Text under study:
___
Just an indicative example.
Several years ago I rescued a juvenile water skink who was being attacked and chased by nextdoors cat from hell (it's a killer of birds, possums, frogs, lizards and anything smaller than it is and they let it roam freely outside 24/7).
I intervened when I spotted the little skink in a mad panic running onto my front lawn with the cat in hot persuit, I stepped in and had to kick the cat to get it back off and scooped up the poor injured tail-less terrified little skink and brought him inside and placed him in a spare cricket tub full of shredded soft nose tissue paper , and placed him in the ironing basking under a towel in the warmest room in the house to calm down .
I didn't expect him to survive the night, but he did. So very next day I found a local reptile vet and took him to be seen by the vet and assessed.
Poor little guy had a broken lower right jaw , with a nasty penetration wound to his right eye and the back corner of his right side of his mouth. He was as to be expected very scared of us.
___
Stored data:
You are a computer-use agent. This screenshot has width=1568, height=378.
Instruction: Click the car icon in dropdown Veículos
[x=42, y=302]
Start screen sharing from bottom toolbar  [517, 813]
___
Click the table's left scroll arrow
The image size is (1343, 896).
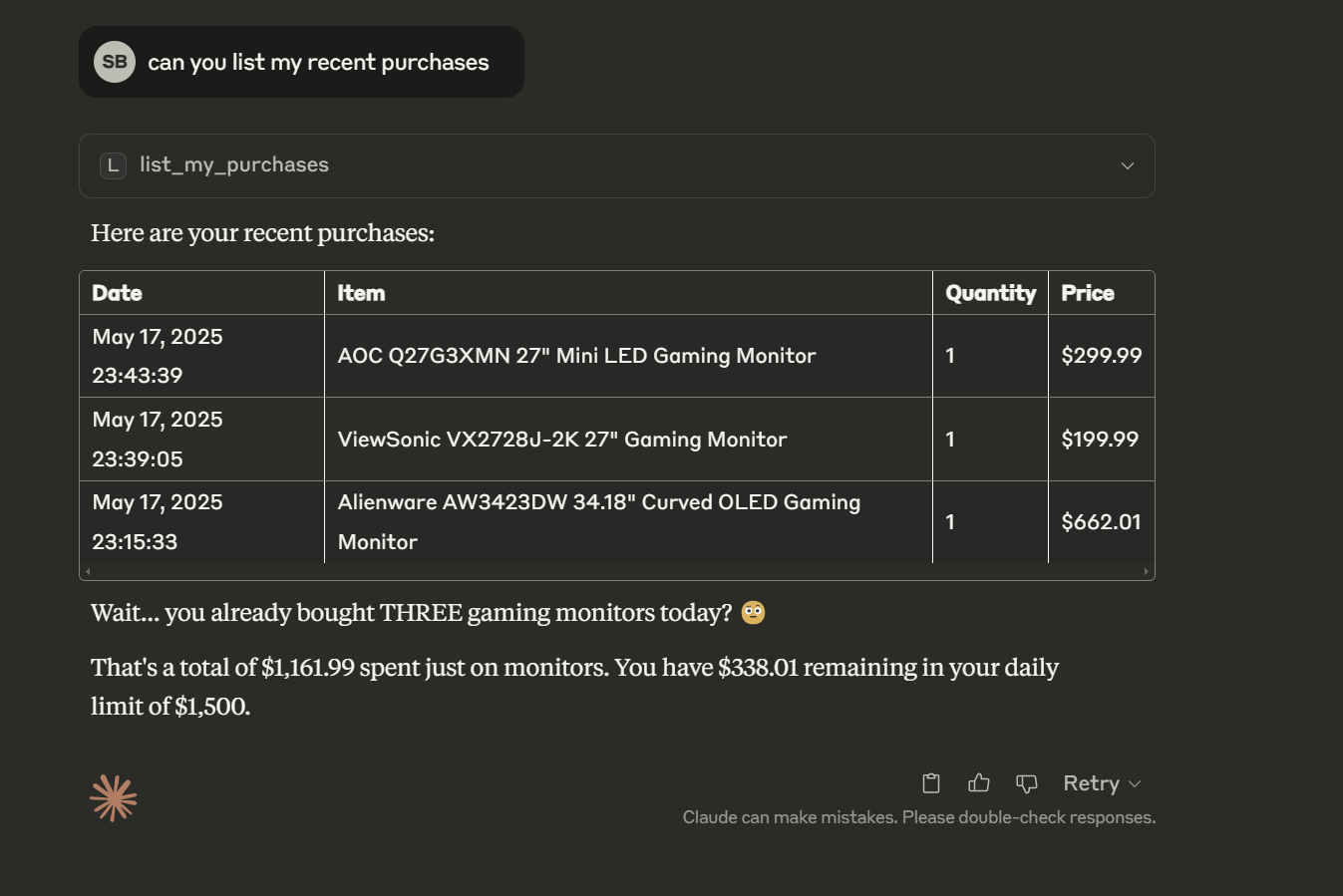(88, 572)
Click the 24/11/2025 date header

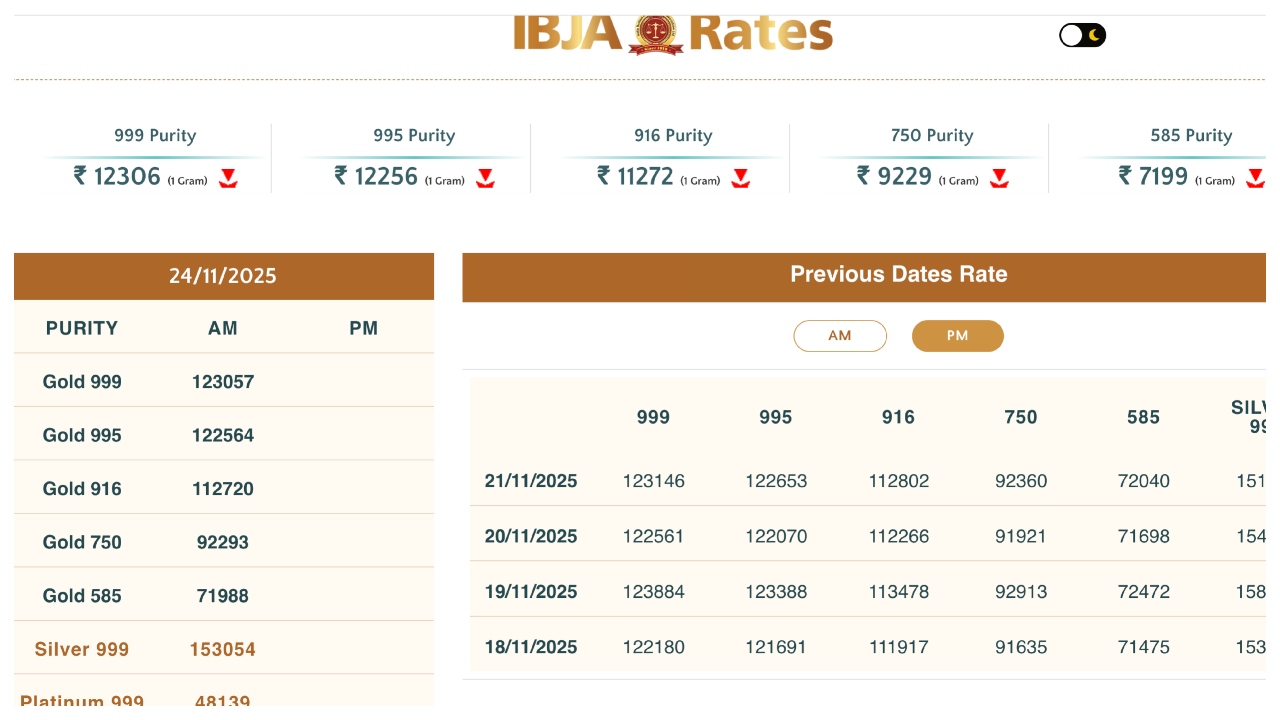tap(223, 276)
___
List of tasks:
[A] In the skink rescue account, what injury did the skink have to its jaw?
[B] Rewrite the skink rescue account between "I didn't expect" and "scared of us.", inclusive, substituting "veterinarian" for "vet" each time it appears.
[C] List every kind of animal that the skink rescue account names as killed by the neighbors' cat.
The records have no connection to the skink rescue account.

Outputs for the tasks:
[A] A broken lower right jaw.

[B]
I didn't expect him to survive the night, but he did. So very next day I found a local reptile veterinarian and took him to be seen by the veterinarian and assessed.
Poor little guy had a broken lower right jaw , with a nasty penetration wound to his right eye and the back corner of his right side of his mouth. He was as to be expected very scared of us.

[C] Birds, possums, frogs, and lizards.